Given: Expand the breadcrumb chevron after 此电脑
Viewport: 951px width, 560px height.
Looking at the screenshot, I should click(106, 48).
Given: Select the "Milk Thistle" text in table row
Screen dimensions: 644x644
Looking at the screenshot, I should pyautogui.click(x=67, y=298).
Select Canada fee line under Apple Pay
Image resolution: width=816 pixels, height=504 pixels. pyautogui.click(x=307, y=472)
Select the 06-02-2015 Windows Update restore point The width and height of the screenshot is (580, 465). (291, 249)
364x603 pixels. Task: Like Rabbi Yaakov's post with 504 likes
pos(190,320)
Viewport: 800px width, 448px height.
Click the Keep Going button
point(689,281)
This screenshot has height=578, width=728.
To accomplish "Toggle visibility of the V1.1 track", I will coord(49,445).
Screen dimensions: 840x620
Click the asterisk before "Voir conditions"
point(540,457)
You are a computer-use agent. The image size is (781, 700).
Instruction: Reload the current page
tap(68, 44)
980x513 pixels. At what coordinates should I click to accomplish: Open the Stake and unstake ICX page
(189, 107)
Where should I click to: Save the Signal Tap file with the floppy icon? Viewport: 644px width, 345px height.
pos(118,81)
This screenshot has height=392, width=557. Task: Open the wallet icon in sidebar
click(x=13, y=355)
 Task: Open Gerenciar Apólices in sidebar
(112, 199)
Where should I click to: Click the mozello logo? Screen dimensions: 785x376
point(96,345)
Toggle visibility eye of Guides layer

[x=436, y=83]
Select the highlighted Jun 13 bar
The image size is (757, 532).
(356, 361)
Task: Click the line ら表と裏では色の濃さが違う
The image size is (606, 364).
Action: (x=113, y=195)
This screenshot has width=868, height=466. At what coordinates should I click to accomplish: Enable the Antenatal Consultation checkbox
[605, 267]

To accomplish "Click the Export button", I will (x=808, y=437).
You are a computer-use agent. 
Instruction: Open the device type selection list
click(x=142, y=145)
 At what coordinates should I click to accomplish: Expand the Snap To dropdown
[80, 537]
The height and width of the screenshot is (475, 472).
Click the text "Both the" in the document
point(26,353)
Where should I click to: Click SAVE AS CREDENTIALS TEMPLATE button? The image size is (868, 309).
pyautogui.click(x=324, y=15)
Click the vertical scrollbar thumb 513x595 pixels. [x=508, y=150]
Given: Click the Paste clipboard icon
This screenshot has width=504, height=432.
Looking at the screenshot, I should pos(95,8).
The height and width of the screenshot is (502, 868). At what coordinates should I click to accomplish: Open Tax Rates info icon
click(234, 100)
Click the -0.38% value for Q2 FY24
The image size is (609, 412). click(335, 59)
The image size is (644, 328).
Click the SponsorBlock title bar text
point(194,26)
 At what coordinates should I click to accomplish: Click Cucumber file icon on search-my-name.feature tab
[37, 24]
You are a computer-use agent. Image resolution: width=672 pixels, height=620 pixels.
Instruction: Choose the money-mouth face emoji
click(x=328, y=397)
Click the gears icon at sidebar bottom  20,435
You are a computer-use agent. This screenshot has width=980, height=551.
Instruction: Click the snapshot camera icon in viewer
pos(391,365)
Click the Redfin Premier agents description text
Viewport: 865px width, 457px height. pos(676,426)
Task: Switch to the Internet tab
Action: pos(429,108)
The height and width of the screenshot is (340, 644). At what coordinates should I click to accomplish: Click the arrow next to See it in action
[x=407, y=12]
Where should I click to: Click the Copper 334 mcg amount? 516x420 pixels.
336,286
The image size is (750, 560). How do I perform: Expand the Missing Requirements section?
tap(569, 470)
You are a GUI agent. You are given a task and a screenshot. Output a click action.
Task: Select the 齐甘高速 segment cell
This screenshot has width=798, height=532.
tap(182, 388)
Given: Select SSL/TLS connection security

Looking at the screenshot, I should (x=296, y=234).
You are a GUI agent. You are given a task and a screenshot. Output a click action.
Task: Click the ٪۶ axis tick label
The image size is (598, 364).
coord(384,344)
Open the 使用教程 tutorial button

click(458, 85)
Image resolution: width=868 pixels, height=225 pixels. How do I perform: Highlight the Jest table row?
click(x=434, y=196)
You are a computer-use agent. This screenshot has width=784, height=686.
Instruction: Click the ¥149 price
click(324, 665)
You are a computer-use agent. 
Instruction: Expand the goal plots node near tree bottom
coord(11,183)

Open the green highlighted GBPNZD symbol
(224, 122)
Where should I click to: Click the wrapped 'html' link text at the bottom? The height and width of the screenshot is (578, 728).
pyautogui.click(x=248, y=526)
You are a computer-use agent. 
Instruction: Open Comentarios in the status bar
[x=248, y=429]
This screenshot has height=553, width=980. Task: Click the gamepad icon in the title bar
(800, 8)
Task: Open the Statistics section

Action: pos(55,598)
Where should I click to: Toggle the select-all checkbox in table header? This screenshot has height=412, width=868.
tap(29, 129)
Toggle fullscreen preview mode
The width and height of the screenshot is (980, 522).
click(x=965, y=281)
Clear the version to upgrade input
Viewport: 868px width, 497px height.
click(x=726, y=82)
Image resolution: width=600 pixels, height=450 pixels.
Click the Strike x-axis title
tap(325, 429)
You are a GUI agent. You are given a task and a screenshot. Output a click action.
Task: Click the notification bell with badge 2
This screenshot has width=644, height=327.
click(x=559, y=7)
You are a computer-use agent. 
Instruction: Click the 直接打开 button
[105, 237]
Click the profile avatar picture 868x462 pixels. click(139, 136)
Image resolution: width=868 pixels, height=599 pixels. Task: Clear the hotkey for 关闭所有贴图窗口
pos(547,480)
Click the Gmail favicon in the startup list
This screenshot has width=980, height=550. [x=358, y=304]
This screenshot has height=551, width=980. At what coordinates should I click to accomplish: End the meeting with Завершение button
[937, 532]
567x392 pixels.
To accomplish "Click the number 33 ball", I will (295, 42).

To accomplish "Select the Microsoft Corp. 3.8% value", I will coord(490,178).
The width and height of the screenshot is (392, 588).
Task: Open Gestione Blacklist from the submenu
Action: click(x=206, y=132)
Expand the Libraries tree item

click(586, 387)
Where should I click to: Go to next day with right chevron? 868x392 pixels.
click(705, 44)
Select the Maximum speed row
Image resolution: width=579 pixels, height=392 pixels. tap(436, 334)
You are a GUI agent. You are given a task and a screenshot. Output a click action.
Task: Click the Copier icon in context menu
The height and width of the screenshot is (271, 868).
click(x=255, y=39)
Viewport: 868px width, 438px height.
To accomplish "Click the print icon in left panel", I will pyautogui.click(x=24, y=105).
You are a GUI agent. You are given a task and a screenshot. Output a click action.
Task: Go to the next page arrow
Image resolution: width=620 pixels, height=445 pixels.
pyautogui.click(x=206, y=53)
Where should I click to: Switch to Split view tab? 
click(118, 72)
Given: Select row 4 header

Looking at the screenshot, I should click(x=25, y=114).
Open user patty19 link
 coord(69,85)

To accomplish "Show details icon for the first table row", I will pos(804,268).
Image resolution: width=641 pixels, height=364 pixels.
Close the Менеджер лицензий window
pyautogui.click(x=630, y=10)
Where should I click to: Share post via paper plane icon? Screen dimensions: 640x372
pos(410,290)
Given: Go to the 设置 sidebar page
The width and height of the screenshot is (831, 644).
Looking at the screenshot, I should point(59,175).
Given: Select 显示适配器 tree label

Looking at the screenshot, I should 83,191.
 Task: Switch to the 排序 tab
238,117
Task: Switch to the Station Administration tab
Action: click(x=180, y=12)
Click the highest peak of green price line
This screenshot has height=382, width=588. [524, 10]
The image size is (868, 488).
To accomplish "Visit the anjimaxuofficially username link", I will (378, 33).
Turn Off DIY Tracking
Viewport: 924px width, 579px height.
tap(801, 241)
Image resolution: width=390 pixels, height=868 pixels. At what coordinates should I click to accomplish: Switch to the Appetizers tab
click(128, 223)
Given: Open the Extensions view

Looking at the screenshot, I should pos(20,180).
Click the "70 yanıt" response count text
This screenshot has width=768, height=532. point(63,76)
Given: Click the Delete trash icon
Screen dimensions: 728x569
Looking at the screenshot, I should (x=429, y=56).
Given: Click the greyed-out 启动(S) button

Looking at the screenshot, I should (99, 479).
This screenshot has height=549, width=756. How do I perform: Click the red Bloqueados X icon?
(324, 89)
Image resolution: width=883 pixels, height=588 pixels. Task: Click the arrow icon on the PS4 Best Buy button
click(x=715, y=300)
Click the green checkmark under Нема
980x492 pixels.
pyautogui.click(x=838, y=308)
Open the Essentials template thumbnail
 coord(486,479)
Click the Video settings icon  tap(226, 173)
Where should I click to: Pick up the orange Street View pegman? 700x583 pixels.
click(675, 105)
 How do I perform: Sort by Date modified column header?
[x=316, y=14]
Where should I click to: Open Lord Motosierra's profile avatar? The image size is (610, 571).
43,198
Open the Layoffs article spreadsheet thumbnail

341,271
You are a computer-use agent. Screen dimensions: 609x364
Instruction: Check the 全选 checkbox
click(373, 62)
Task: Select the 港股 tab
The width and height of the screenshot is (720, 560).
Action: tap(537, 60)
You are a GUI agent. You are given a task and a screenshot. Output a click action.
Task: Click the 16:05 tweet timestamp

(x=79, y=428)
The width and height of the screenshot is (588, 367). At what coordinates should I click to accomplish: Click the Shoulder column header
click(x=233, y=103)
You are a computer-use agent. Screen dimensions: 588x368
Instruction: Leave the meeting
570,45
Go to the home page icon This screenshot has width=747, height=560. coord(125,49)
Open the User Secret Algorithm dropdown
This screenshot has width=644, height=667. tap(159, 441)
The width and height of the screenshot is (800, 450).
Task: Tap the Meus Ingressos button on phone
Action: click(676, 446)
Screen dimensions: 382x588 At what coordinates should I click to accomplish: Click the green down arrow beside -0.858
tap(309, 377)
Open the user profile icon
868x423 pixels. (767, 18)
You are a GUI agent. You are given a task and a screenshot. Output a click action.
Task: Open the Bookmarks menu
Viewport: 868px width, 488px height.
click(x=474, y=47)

________________

> [Description of the task]: Reproduce everything from the start of the entries down to the line containing "Image resolution: width=816", inclusive, replacing "Given" with "Instruction" and leaving all else unchanged.

> [Output]:
Instruction: Expand the breadcrumb chevron after 此电脑
Viewport: 951px width, 560px height.
Looking at the screenshot, I should click(106, 48).
Instruction: Select the "Milk Thistle" text in table row
Screen dimensions: 644x644
Looking at the screenshot, I should pyautogui.click(x=67, y=298).
Select Canada fee line under Apple Pay
Image resolution: width=816 pixels, height=504 pixels. pyautogui.click(x=307, y=472)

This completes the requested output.